═══ ТЕКСТ ДЛЯ ЧТЕНИЯ ═══
Других... возить... по будням...
станет...
Такая саморазрушающая молитва кричащей от боли души создаёт своеобразный поэтико-ностальгический омут. Динамическая линия движется по вертикальной лестнице, но, словно камень, снова откатывается вниз, а лирический герой, будто проклятый олимпийскими богами Сизиф, обречён нести его на себе, зная, что вновь и вновь ему придётся возвращаться к отправной точке.
Зачерпнуть бы мне
из дон,
тех счастливых окон –
двух колодцев –
двух икон,
воздуха для вздоха.
Я бы сам,
глядишь, тогда
засиял, как инок.
Без труда бы
угадал...
На запястьях имя...
Произнёс его.
Небес
потревожив своды.
Добровольно
влез на крест
символом свободы.
Интересно наблюдать, как постепенно взамен мифологической сущности лирический герой обретает новую – христианскую, как из древнегреческого героя он превращается в одну из ипостасей Христа и даже готов постичь его участь. Обращение в единобожие можно рассматривать с разных сторон, однако нельзя сказать однозначно, как именно автор ощущает своего героя в момент ментального удушья от той самой ядовитой темноты, сковывающей каждый нерв, периодически заставляя содрогаться не только самого автора, но и читателя.
Поэтика, составляющая целостность мира Андрея Ложкина, придерживается строгих языковых рамок, не выходя за пределы своей мифологичности. При этом автор легко достраивает космическую Вселенную до самобытной реальности, а это даёт ему возможность расширить экспериментальное поле, вливаясь во вневременную поэтическую струю.
═══ ВЫБОРКА ПУНКТОВ ═══
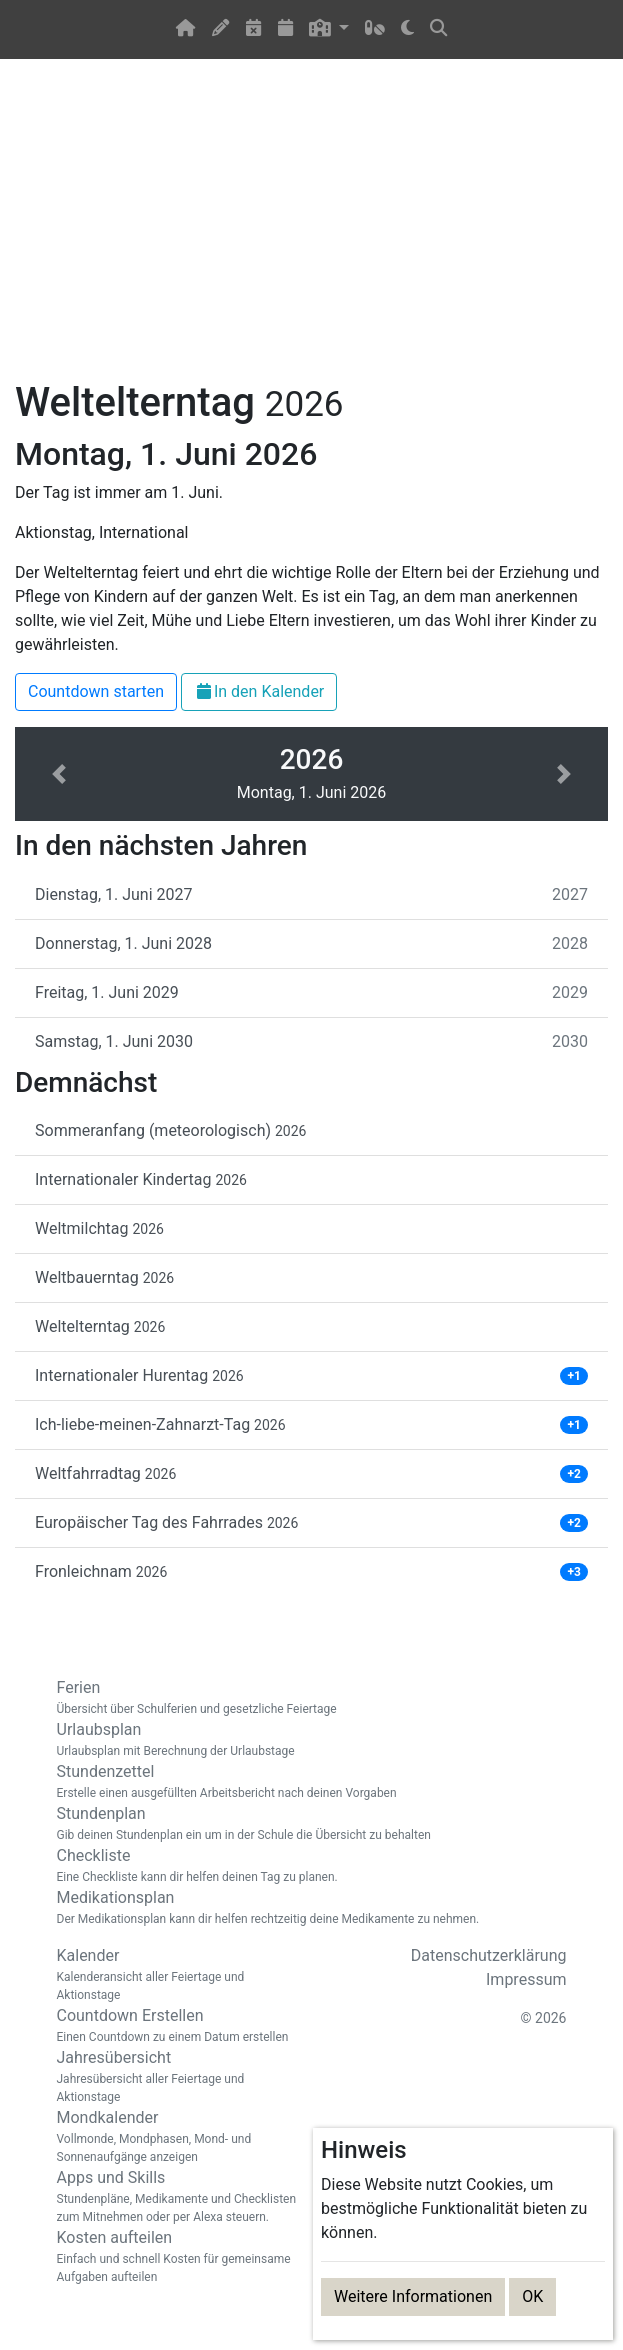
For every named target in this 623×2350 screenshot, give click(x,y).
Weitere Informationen (413, 2296)
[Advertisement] (311, 231)
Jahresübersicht (177, 2077)
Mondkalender (177, 2137)
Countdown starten (96, 691)
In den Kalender (259, 691)
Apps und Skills (177, 2197)
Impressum (526, 1979)
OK (532, 2296)
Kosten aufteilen (177, 2257)
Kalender (177, 1975)
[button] (329, 29)
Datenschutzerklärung (489, 1955)
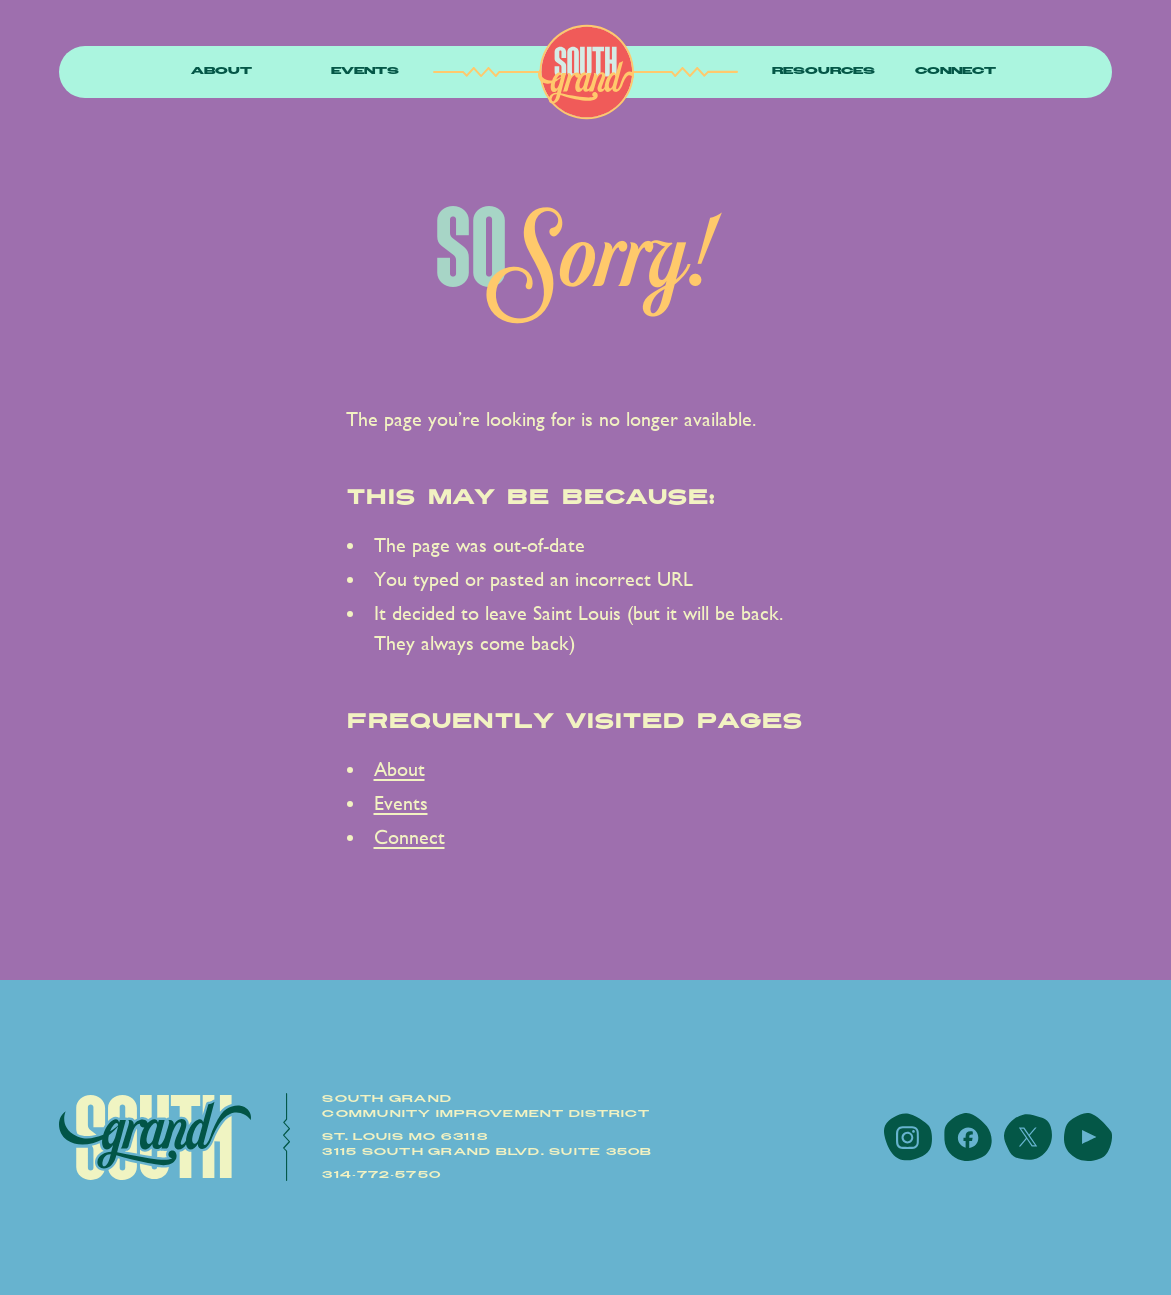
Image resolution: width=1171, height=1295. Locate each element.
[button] (221, 72)
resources (823, 71)
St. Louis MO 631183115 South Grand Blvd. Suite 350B (487, 1144)
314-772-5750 (381, 1175)
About (221, 71)
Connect (955, 71)
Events (365, 71)
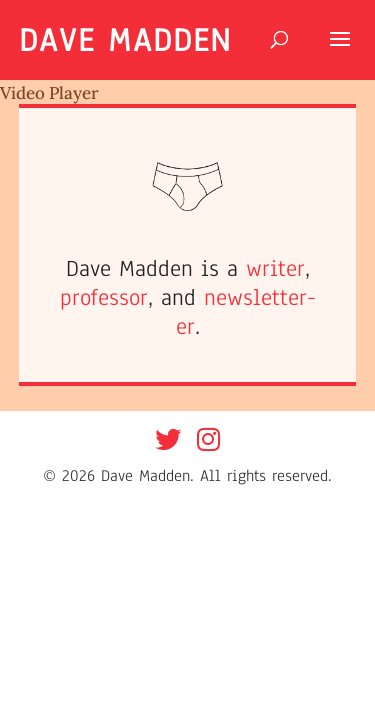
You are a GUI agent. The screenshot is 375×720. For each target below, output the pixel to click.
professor (104, 297)
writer (275, 268)
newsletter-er (246, 312)
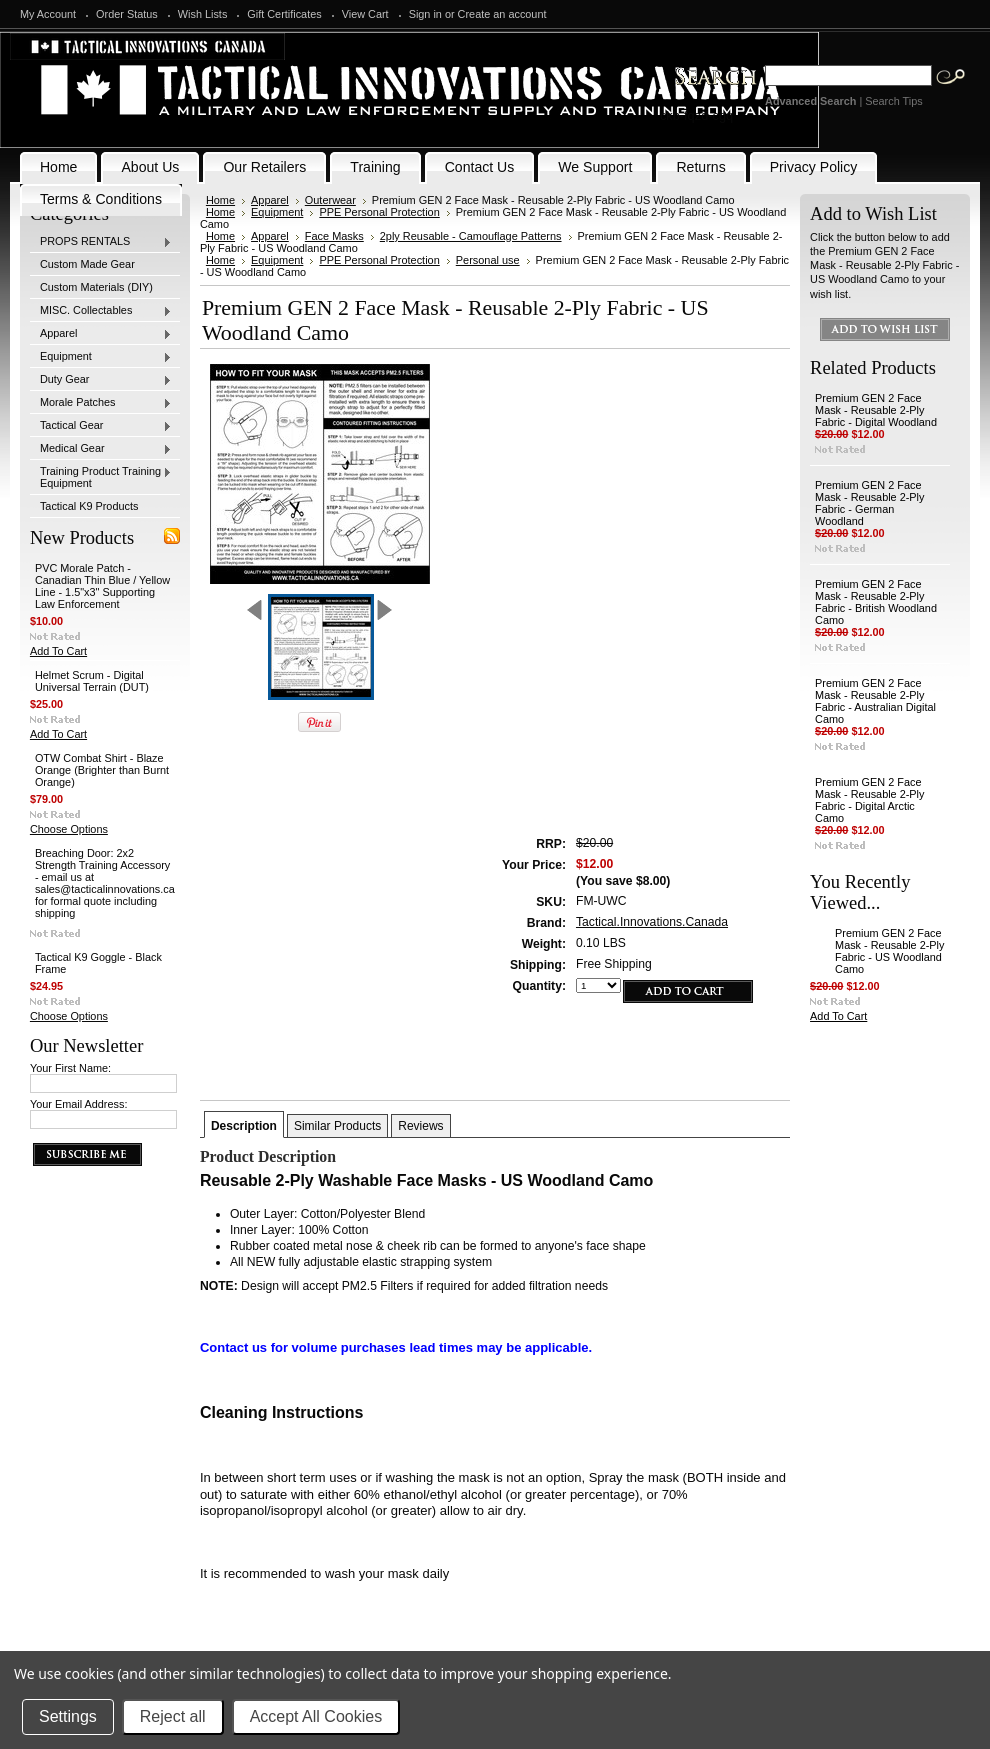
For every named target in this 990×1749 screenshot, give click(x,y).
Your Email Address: (79, 1104)
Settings (68, 1716)
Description (244, 1126)
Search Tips (893, 101)
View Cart (365, 14)
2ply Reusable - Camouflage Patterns (471, 236)
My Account (48, 14)
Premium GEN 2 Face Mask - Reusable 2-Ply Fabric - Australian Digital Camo (875, 701)
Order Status (127, 14)
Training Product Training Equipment (101, 477)
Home (220, 200)
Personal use (488, 260)
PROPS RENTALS (101, 242)
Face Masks (334, 236)
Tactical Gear (101, 426)
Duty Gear (101, 380)
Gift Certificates (284, 14)
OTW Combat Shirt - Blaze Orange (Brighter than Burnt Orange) (102, 770)
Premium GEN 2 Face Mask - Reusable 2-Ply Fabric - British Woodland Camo (876, 602)
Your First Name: (70, 1068)
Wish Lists (203, 14)
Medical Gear (101, 449)
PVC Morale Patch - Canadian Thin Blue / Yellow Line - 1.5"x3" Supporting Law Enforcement (102, 586)
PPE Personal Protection (379, 212)
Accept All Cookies (316, 1716)
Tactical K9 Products (89, 506)
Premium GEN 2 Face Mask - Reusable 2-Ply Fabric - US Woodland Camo (889, 951)
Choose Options (69, 829)
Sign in (425, 14)
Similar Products (337, 1126)
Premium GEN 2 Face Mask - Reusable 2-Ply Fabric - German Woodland (869, 503)
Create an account (502, 14)
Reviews (420, 1126)
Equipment (101, 357)
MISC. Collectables (101, 311)
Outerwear (330, 200)
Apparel (101, 334)
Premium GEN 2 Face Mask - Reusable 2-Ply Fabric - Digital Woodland (876, 410)
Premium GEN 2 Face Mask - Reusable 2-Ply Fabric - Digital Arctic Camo (869, 800)
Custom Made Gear (87, 264)
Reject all (173, 1716)
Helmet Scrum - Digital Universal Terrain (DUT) (92, 681)
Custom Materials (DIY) (96, 287)
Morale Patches (101, 403)
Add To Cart (58, 651)
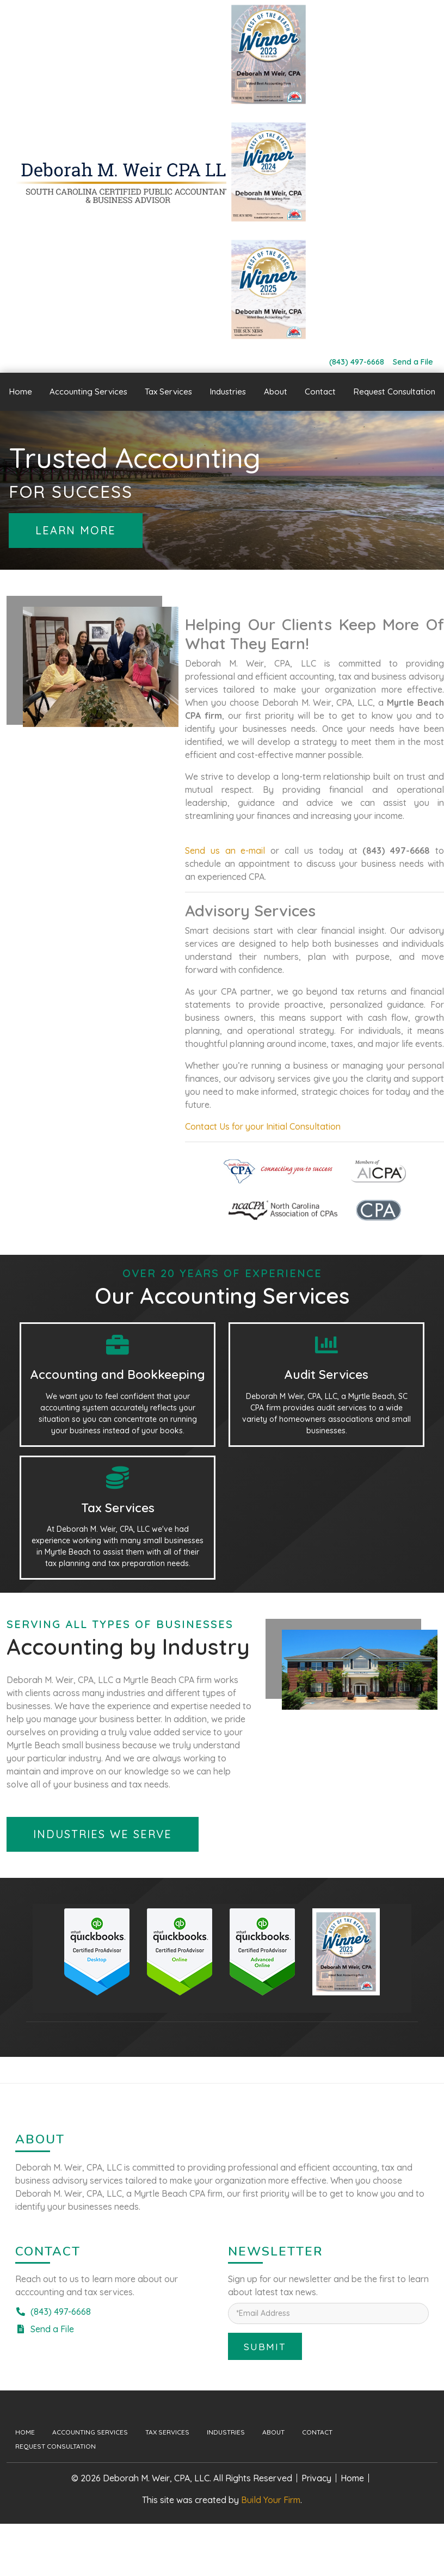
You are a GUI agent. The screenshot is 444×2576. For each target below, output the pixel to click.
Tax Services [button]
═══
ЗАДАНИЕ 1 - Повторите дословно фрагмент текста о поэзии Андрея Ложкина от слов "Такая саморазрушающая молитва" до слов "засиял, как инок." включительно.
ЗАДАНИЕ 2 - Объясните по тексту о поэзии Андрея Ложкина, что даёт автору возможность расширить экспериментальное поле.

РЕШЕНИЕ 1 -
Такая саморазрушающая молитва кричащей от боли души создаёт своеобразный поэтико-ностальгический омут. Динамическая линия движется по вертикальной лестнице, но, словно камень, снова откатывается вниз, а лирический герой, будто проклятый олимпийскими богами Сизиф, обречён нести его на себе, зная, что вновь и вновь ему придётся возвращаться к отправной точке.
Зачерпнуть бы мне
из дон,
тех счастливых окон –
двух колодцев –
двух икон,
воздуха для вздоха.
Я бы сам,
глядишь, тогда
засиял, как инок.

РЕШЕНИЕ 2 - Эту возможность даёт то, что автор легко достраивает космическую Вселенную до самобытной реальности.